**SOLICITUD A:** Extraiga de los registros, sin modificación alguna, las líneas que van desde la que contiene "Enable the PARA TODOS checkbox" hasta la que contiene "The width and height of the screenshot is (1080, 890).", ambas incluidas.

**TEXTO PROPORCIONADO:**

------------------------

The Birthday Party (1968)

Teatro sí, pero…

The Birthday PartyLa segunda película de William Friedkin, The Birthday Party, fue un proyecto personal del director, o todo lo personal que podría ser la adaptación de la obra teatral de Harold Pinter; es decir, personal porque surgió de su propio interés y no era un mero encargo como su anterior trabajo. Friedkin vio la representación y unos años después decidió adaptarla, arreglándoselas para conseguir la financiación necesaria e incluso pudo contar con el guion del propio Pinter.

The Birthday Party es una de esas obras intencionalmente enigmáticas que basan en esa cualidad gran parte de su atractivo, estirando el suspense incluso hasta más allá de su desenlace, en el que concluiremos que hemos descubierto la punta de un iceberg que sigue sumergido en su mayor parte, aunque podamos hacernos una idea aproximada de su tamaño y forma. El inicio ya es de por sí bastante desconcertante, con un plano subjetivo de la carretera desde dentro de un coche que se abre paso en la apacible localidad costera que alberga la pensión donde se desarrolla la historia, y en cuyo interior escuchamos un extraño ruido de forma continua que convierte al vehículo en una presencia amenazante y disruptora. Porque además del ruido, que más tarde relacionaremos con una extraña manía de McCann (Patrick Magee) y que desde luego no hace sino confirmar nuestras sospechas iniciales, también contribuye a generar esa sensación de amenaza la fragmentación del plano del coche intercalándolo con otros generales donde observamos la tranquila rutina de la ciudad.

------------------------

**REGISTROS PROPORCIONADOS:**
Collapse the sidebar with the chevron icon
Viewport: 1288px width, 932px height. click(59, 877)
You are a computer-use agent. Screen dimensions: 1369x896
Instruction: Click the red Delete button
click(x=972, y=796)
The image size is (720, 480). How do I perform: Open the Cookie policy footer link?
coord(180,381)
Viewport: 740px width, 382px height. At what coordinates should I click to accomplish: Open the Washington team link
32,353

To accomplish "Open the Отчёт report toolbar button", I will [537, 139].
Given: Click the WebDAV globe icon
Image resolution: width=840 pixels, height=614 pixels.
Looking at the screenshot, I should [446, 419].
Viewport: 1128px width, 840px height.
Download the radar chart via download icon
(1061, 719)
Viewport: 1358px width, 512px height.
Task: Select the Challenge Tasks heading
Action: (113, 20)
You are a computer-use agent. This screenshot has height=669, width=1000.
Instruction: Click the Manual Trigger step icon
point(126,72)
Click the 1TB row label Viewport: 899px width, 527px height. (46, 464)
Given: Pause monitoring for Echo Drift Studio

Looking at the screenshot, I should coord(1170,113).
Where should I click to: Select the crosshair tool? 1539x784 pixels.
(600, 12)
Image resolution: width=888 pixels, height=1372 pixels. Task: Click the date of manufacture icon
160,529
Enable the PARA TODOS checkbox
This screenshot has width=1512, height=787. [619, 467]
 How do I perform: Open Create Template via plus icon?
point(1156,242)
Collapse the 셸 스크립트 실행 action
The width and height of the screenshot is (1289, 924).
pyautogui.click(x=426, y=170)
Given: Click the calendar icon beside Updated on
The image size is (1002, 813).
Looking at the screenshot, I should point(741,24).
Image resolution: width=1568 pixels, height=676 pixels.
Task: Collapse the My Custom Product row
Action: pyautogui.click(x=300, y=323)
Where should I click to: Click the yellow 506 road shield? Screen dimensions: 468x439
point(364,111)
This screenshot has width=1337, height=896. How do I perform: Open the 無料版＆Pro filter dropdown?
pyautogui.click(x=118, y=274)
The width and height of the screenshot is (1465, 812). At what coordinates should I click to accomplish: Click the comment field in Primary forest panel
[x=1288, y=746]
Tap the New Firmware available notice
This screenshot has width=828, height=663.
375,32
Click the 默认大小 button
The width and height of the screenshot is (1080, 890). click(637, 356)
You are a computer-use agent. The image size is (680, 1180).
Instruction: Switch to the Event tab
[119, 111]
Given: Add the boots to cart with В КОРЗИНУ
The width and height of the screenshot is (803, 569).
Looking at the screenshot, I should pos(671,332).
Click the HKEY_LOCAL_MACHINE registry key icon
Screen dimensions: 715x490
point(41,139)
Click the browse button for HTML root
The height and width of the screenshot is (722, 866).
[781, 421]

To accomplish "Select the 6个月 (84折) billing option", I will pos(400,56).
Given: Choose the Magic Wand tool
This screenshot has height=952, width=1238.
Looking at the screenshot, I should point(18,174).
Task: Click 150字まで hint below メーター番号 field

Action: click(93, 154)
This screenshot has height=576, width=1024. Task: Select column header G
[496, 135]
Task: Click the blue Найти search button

------------------------

**SOLICITUD B:** Resuma en dos oraciones el texto sobre The Birthday Party.

**RESPUESTA A:**
Enable the PARA TODOS checkbox
This screenshot has width=1512, height=787. [619, 467]
 How do I perform: Open Create Template via plus icon?
point(1156,242)
Collapse the 셸 스크립트 실행 action
The width and height of the screenshot is (1289, 924).
pyautogui.click(x=426, y=170)
Given: Click the calendar icon beside Updated on
The image size is (1002, 813).
Looking at the screenshot, I should point(741,24).
Image resolution: width=1568 pixels, height=676 pixels.
Task: Collapse the My Custom Product row
Action: pyautogui.click(x=300, y=323)
Where should I click to: Click the yellow 506 road shield? Screen dimensions: 468x439
point(364,111)
This screenshot has width=1337, height=896. How do I perform: Open the 無料版＆Pro filter dropdown?
pyautogui.click(x=118, y=274)
The width and height of the screenshot is (1465, 812). At what coordinates should I click to accomplish: Click the comment field in Primary forest panel
[x=1288, y=746]
Tap the New Firmware available notice
This screenshot has width=828, height=663.
375,32
Click the 默认大小 button
The width and height of the screenshot is (1080, 890). click(637, 356)

**RESPUESTA B:** The Birthday Party, segunda película de William Friedkin, fue un proyecto personal del director, que adaptó la obra teatral de Harold Pinter años después de ver su representación, consiguió la financiación necesaria y contó con el guion del propio Pinter. Es una obra intencionalmente enigmática cuyo inicio genera una sensación de amenaza mediante un plano subjetivo desde un coche que avanza por una apacible localidad costera con un extraño ruido continuo, intercalado con planos generales de la tranquila rutina de la ciudad.